There was no time to hang about the tobacconist’s shop in Bombardier Lane, waiting furtively for a chance of seeing Mariquita alone. They kept their eye upon her, too; and when at last he tore himself away from his new and absorbing duties he paid two or three visits to the place before he could speak to her.
Mariquita received him coldly—distantly.
They were standing, as usual, on each side of the low fence at the end of the garden.
“What’s wrong, little star? How have I offended you?”
“I wonder that you trouble to come here at all, Don Stanislas. It’s more than a week since I you.”
“I have been so busy. My new duties: they have made me, you know—”
“Throw that bone to some other dog,” interrupted Mariquita, abruptly. “I am to be no longer deceived by your pretended duties. I know the truth: you prefer some other girl.”
“Mariquita!” protested McKay.
“I have heard all. Do not try to deny it. She is tall and fair; one of your compatriots. You were seen together.”
“Where, pray? Who has told you this nonsense?”
“At Waterport. Benito saw you.”
McKay laughed merrily.
“I see it all. Why, you foolish, jealous Mariquita, that was my general’s wife—a great lady. I was attending and following her about like a lackey. I would not dare to lift my eyes to her even if I wished, which is certainly not the case.”
Mariquita was beginning to relent. Her big eyes filled with tear, and she said in a broken voice, as though this quarrel with her lover had pained her greatly—
“Oh, oily-tongued! if only I could believe you!”
“Why, of course it’s true. Surely you would not let that villain Benito make mischief between us? But, there; time is too precious to waste in silly squabbles. I can’t stay long; I can’t tell when I shall come again.”
“Is your love beginning to cool, Stanislas? If so, we had better part before—”
“Listen, dearest,” interrupted McKay; “I have good news for you,” and he told her of his unexpected promotion, and of the excellent prospects it held forth.
“I am nearly certain to win a commission before very long. Now that we are going to the war—”
“The war!” Mariquita’s face turned ghastly white; she put her hand upon her heart, and was on the point of falling to the ground when McKay vaulted lightly over the fence and saved her by putting his arm round her waist.

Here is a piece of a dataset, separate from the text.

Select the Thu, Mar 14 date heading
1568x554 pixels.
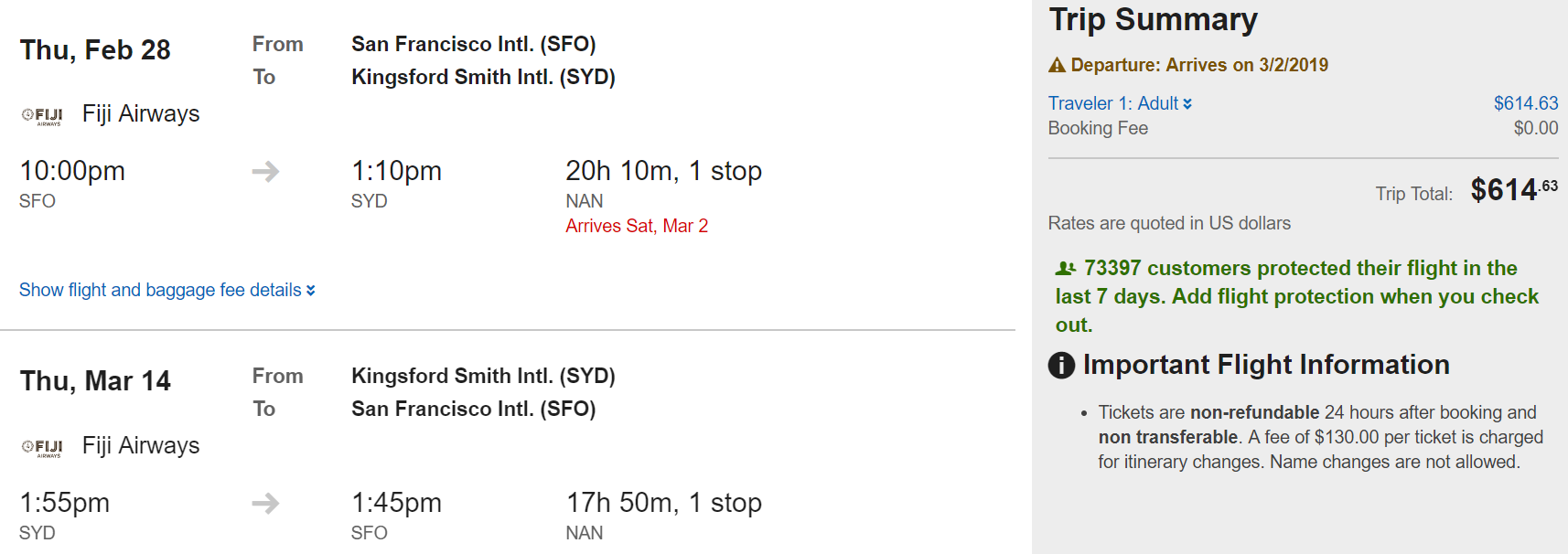(x=95, y=381)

“Idiot that I was to blurt it out like that, after thinking all the week how best to break the news! Mariquita! Mariquita! speak to me, I implore you!”
But the poor child was too much overcome to reply, and he led her, dazed and half-fainting, to a little seat near the house, where, with soft caresses and endearing words, he sought to restore her to herself.
“The war!” she said, at length. “It has come, then, the terrible news that I have so dreaded. We are to part, and I shall never, never see you again.”